Task instructions: Could you revise the records below so that every "GUI agent" becomes "desktop agent", with nothing else altered?

Extracted records:
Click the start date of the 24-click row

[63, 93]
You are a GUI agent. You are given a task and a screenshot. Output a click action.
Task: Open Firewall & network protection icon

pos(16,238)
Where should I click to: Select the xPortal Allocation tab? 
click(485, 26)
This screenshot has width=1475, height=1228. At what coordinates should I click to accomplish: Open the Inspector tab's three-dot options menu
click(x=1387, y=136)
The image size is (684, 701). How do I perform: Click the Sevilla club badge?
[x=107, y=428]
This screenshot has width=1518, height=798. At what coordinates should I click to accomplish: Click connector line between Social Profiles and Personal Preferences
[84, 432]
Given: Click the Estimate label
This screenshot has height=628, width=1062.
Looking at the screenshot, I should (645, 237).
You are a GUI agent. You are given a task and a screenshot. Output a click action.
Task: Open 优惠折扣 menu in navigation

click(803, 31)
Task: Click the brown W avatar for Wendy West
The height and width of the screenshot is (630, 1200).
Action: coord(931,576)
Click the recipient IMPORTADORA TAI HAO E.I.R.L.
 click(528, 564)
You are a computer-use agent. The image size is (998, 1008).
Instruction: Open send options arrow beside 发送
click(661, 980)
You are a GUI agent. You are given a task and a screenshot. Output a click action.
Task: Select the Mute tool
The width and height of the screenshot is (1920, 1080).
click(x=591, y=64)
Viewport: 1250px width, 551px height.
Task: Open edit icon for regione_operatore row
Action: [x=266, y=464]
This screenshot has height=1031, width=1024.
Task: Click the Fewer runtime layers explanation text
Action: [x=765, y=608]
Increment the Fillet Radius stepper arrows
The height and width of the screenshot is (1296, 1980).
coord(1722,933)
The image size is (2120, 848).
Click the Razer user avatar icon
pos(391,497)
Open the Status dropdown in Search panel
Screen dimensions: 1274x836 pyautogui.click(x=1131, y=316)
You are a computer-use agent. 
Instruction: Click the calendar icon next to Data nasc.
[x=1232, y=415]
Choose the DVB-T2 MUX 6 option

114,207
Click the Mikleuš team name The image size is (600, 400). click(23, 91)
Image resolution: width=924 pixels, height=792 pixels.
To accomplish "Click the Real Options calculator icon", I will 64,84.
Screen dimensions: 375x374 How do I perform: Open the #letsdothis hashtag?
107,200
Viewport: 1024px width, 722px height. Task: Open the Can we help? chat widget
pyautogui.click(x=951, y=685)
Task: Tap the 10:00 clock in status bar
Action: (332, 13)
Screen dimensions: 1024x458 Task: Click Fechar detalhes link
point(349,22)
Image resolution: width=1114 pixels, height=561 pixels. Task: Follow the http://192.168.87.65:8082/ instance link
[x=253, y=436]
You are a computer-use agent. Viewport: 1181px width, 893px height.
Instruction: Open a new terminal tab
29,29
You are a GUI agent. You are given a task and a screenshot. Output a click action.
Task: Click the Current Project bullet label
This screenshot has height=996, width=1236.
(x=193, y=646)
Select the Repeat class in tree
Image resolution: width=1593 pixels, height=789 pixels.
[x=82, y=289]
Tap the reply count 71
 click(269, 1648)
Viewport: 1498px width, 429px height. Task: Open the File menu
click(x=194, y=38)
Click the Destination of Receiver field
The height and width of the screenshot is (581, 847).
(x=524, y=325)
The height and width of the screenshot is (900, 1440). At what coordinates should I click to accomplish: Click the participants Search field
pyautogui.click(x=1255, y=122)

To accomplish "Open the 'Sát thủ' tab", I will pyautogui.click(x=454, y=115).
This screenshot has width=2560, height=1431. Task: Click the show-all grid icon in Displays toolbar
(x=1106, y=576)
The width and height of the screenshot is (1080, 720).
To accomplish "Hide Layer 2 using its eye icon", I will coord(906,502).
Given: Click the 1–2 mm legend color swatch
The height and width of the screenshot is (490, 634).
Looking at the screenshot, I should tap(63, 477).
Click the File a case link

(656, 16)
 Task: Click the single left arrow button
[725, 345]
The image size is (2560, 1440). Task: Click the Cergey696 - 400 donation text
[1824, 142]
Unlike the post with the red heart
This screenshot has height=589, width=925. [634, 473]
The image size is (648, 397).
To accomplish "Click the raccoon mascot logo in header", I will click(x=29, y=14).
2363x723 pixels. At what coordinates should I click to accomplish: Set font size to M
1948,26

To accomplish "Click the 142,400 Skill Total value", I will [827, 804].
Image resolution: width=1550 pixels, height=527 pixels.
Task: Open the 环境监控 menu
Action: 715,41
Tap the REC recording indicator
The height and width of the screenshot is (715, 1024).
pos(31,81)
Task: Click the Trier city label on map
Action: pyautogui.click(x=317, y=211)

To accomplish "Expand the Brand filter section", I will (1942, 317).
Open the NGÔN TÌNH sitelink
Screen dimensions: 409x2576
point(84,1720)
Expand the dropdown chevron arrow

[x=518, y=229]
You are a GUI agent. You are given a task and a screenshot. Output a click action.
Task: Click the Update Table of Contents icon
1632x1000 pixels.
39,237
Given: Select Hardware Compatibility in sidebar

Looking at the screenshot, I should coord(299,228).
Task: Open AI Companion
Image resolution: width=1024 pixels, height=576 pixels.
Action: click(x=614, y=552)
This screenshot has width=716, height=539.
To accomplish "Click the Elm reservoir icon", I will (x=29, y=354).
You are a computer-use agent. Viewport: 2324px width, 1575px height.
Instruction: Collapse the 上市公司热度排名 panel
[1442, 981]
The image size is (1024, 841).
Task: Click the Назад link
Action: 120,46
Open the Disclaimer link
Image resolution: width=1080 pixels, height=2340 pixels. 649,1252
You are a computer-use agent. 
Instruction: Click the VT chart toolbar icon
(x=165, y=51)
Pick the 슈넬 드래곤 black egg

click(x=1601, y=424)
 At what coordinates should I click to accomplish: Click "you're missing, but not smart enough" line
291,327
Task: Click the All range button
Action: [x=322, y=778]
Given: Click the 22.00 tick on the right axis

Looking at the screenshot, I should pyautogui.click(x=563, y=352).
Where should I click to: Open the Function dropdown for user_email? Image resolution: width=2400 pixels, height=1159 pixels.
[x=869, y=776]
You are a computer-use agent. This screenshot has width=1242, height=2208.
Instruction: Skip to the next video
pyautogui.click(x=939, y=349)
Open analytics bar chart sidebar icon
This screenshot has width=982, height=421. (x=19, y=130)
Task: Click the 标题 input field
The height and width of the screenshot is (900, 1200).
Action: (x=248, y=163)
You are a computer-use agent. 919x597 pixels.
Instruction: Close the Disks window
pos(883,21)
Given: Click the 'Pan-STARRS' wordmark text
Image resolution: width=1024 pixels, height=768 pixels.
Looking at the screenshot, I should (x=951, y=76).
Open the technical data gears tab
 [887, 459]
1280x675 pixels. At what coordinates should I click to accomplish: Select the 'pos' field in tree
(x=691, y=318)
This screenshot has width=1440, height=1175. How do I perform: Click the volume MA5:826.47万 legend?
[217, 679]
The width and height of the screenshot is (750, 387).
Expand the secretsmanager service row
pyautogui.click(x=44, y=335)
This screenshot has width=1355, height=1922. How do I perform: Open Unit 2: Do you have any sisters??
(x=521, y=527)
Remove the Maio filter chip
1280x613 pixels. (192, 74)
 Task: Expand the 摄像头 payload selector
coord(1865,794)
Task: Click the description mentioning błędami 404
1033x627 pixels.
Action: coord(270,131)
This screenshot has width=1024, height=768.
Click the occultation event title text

Solved problem:
Click the start date of the 24-click row

[63, 93]
You are a desktop agent. You are given a task and a screenshot. Output a click action.
Task: Open Firewall & network protection icon

pos(16,238)
Where should I click to: Select the xPortal Allocation tab? 
click(485, 26)
This screenshot has width=1475, height=1228. At what coordinates should I click to accomplish: Open the Inspector tab's three-dot options menu
click(x=1387, y=136)
The image size is (684, 701). How do I perform: Click the Sevilla club badge?
[x=107, y=428]
This screenshot has width=1518, height=798. At what coordinates should I click to accomplish: Click connector line between Social Profiles and Personal Preferences
[84, 432]
Given: Click the Estimate label
This screenshot has height=628, width=1062.
Looking at the screenshot, I should (645, 237).
You are a desktop agent. You are given a task and a screenshot. Output a click action.
Task: Open 优惠折扣 menu in navigation

click(803, 31)
Task: Click the brown W avatar for Wendy West
The height and width of the screenshot is (630, 1200).
Action: coord(931,576)
Click the recipient IMPORTADORA TAI HAO E.I.R.L.
 click(528, 564)
You are a computer-use agent. The image size is (998, 1008).
Instruction: Open send options arrow beside 发送
click(661, 980)
You are a desktop agent. You are given a task and a screenshot. Output a click action.
Task: Select the Mute tool
The width and height of the screenshot is (1920, 1080).
click(x=591, y=64)
Viewport: 1250px width, 551px height.
Task: Open edit icon for regione_operatore row
Action: [x=266, y=464]
This screenshot has height=1031, width=1024.
Task: Click the Fewer runtime layers explanation text
Action: [x=765, y=608]
Increment the Fillet Radius stepper arrows
The height and width of the screenshot is (1296, 1980).
coord(1722,933)
The image size is (2120, 848).
Click the Razer user avatar icon
pos(391,497)
Open the Status dropdown in Search panel
Screen dimensions: 1274x836 pyautogui.click(x=1131, y=316)
You are a computer-use agent. 
Instruction: Click the calendar icon next to Data nasc.
[x=1232, y=415]
Choose the DVB-T2 MUX 6 option

114,207
Click the Mikleuš team name The image size is (600, 400). click(23, 91)
Image resolution: width=924 pixels, height=792 pixels.
To accomplish "Click the Real Options calculator icon", I will 64,84.
Screen dimensions: 375x374 How do I perform: Open the #letsdothis hashtag?
107,200
Viewport: 1024px width, 722px height. Task: Open the Can we help? chat widget
pyautogui.click(x=951, y=685)
Task: Tap the 10:00 clock in status bar
Action: (332, 13)
Screen dimensions: 1024x458 Task: Click Fechar detalhes link
point(349,22)
Image resolution: width=1114 pixels, height=561 pixels. Task: Follow the http://192.168.87.65:8082/ instance link
[x=253, y=436]
You are a computer-use agent. Viewport: 1181px width, 893px height.
Instruction: Open a new terminal tab
29,29
You are a desktop agent. You are given a task and a screenshot. Output a click action.
Task: Click the Current Project bullet label
This screenshot has height=996, width=1236.
(x=193, y=646)
Select the Repeat class in tree
Image resolution: width=1593 pixels, height=789 pixels.
[x=82, y=289]
Tap the reply count 71
 click(269, 1648)
Viewport: 1498px width, 429px height. Task: Open the File menu
click(x=194, y=38)
Click the Destination of Receiver field
The height and width of the screenshot is (581, 847).
(x=524, y=325)
The height and width of the screenshot is (900, 1440). At what coordinates should I click to accomplish: Click the participants Search field
pyautogui.click(x=1255, y=122)

To accomplish "Open the 'Sát thủ' tab", I will pyautogui.click(x=454, y=115).
This screenshot has width=2560, height=1431. Task: Click the show-all grid icon in Displays toolbar
(x=1106, y=576)
The width and height of the screenshot is (1080, 720).
To accomplish "Hide Layer 2 using its eye icon", I will coord(906,502).
Given: Click the 1–2 mm legend color swatch
The height and width of the screenshot is (490, 634).
Looking at the screenshot, I should tap(63, 477).
Click the File a case link

(656, 16)
 Task: Click the single left arrow button
[725, 345]
The image size is (2560, 1440). Task: Click the Cergey696 - 400 donation text
[1824, 142]
Unlike the post with the red heart
This screenshot has height=589, width=925. [634, 473]
The image size is (648, 397).
To accomplish "Click the raccoon mascot logo in header", I will click(x=29, y=14).
2363x723 pixels. At what coordinates should I click to accomplish: Set font size to M
1948,26

To accomplish "Click the 142,400 Skill Total value", I will [827, 804].
Image resolution: width=1550 pixels, height=527 pixels.
Task: Open the 环境监控 menu
Action: 715,41
Tap the REC recording indicator
The height and width of the screenshot is (715, 1024).
pos(31,81)
Task: Click the Trier city label on map
Action: pyautogui.click(x=317, y=211)

To accomplish "Expand the Brand filter section", I will (1942, 317).
Open the NGÔN TÌNH sitelink
Screen dimensions: 409x2576
point(84,1720)
Expand the dropdown chevron arrow

[x=518, y=229]
You are a desktop agent. You are given a task and a screenshot. Output a click action.
Task: Click the Update Table of Contents icon
1632x1000 pixels.
39,237
Given: Select Hardware Compatibility in sidebar

Looking at the screenshot, I should coord(299,228).
Task: Open AI Companion
Image resolution: width=1024 pixels, height=576 pixels.
Action: click(x=614, y=552)
This screenshot has width=716, height=539.
To accomplish "Click the Elm reservoir icon", I will (x=29, y=354).
You are a computer-use agent. Viewport: 2324px width, 1575px height.
Instruction: Collapse the 上市公司热度排名 panel
[1442, 981]
The image size is (1024, 841).
Task: Click the Назад link
Action: 120,46
Open the Disclaimer link
Image resolution: width=1080 pixels, height=2340 pixels. 649,1252
You are a computer-use agent. 
Instruction: Click the VT chart toolbar icon
(x=165, y=51)
Pick the 슈넬 드래곤 black egg

click(x=1601, y=424)
 At what coordinates should I click to accomplish: Click "you're missing, but not smart enough" line
291,327
Task: Click the All range button
Action: [x=322, y=778]
Given: Click the 22.00 tick on the right axis

Looking at the screenshot, I should pyautogui.click(x=563, y=352).
Where should I click to: Open the Function dropdown for user_email? Image resolution: width=2400 pixels, height=1159 pixels.
[x=869, y=776]
You are a computer-use agent. This screenshot has width=1242, height=2208.
Instruction: Skip to the next video
pyautogui.click(x=939, y=349)
Open analytics bar chart sidebar icon
This screenshot has width=982, height=421. (x=19, y=130)
Task: Click the 标题 input field
The height and width of the screenshot is (900, 1200).
Action: (x=248, y=163)
You are a computer-use agent. 919x597 pixels.
Instruction: Close the Disks window
pos(883,21)
Given: Click the 'Pan-STARRS' wordmark text
Image resolution: width=1024 pixels, height=768 pixels.
Looking at the screenshot, I should (x=951, y=76).
Open the technical data gears tab
 [887, 459]
1280x675 pixels. At what coordinates should I click to accomplish: Select the 'pos' field in tree
(x=691, y=318)
This screenshot has width=1440, height=1175. How do I perform: Click the volume MA5:826.47万 legend?
[217, 679]
The width and height of the screenshot is (750, 387).
Expand the secretsmanager service row
pyautogui.click(x=44, y=335)
This screenshot has width=1355, height=1922. How do I perform: Open Unit 2: Do you have any sisters??
(x=521, y=527)
Remove the Maio filter chip
1280x613 pixels. (192, 74)
 Task: Expand the 摄像头 payload selector
coord(1865,794)
Task: Click the description mentioning błędami 404
1033x627 pixels.
Action: coord(270,131)
This screenshot has width=1024, height=768.
Click the occultation event title text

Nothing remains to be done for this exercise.